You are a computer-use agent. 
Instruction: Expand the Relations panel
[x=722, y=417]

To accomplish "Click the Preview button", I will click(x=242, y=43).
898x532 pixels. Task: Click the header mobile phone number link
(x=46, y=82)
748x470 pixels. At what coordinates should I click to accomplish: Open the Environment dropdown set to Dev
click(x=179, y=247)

----

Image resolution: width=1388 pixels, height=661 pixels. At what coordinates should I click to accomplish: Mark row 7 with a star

----

→ Task prompt: Output the records as a Markdown table with columns No. and Text, starting at the line that contains "748x470 pixels. At" and stopping after the line that contains "click(x=179, y=247)", leaving out blank lines.

→ Result:
| No. | Text |
|---|---|
| 1 | 748x470 pixels. At what coordinates should I click to accomplish: Open the Environment dropdown set to Dev |
| 2 | click(x=179, y=247) |